Dataset entries:
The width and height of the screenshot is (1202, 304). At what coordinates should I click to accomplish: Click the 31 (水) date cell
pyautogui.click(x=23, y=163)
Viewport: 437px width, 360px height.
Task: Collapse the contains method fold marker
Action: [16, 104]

What to produce: Each line of the material above needs to be quoted exactly, please.

Written solution:
The width and height of the screenshot is (1202, 304). At what coordinates should I click to accomplish: Click the 31 (水) date cell
pyautogui.click(x=23, y=163)
Viewport: 437px width, 360px height.
Task: Collapse the contains method fold marker
Action: [16, 104]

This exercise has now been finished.